Serra Preta is a city located in the eastern state of Bahia, Brazil.  The population in this arid region is 14,699.  Serra Preta is about 150 miles northwest from Bahia's capital, Salvador, and 600 miles north of Rio de Janeiro.

History
Native peoples moved into the area, which sprung up around an establishment known as Taquari's farm.  In the 15th century, Portuguese explorers came to Brazil and claimed the land for Portugal.

Bahia became the center of sugar cultivation from the 16th to the 18th centuries.  Integral to the sugar economy was the importation of a vast number of African slaves; more than 35% of all slaves taken from Africa were sent to Brazil, mostly to be processed in Bahia before being sent to work in plantations elsewhere in the country.  This is reflected in Serra Preta's population, which is mainly mixed races, mostly African.

Economy
Because the air and land are so dry, it has always been hard to maintain and grow crops.  Serra Preta has a very small income from family-based farms and local artisans.  The government of Bahia provides very little to the poor, not only in terms of financial support, but also with lack of health care, schools and public services.

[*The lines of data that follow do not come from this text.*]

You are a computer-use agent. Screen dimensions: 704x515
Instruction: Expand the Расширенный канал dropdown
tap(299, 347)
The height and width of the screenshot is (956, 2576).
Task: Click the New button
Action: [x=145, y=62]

Many children get only a minimal education in reading, writing and arithmetic before having to quit school and immediately find work to help support their families.  Very few children make it to a high school level.  Young teenage children often travel into bigger cities and regions populated with more farmland in order to get work.  These young children send money back to their families while they work jobs that pay very little for their manual labor.

Lack of money is not the only problem for the people of Serra Preta.  In many South American countries, being a mixed race or having former slaves in a bloodline puts many families at a horrible disadvantage socially, and opportunities are scarce.  Hunger is a growing epidemic and the dry land does not provide a plentiful bounty.

In our advancing technological and digital world, Serra Preta falls more and more behind.  Providing the children of today with the means to provide for their families and themselves tomorrow will bring new hope to the region and the people of Serra Preta.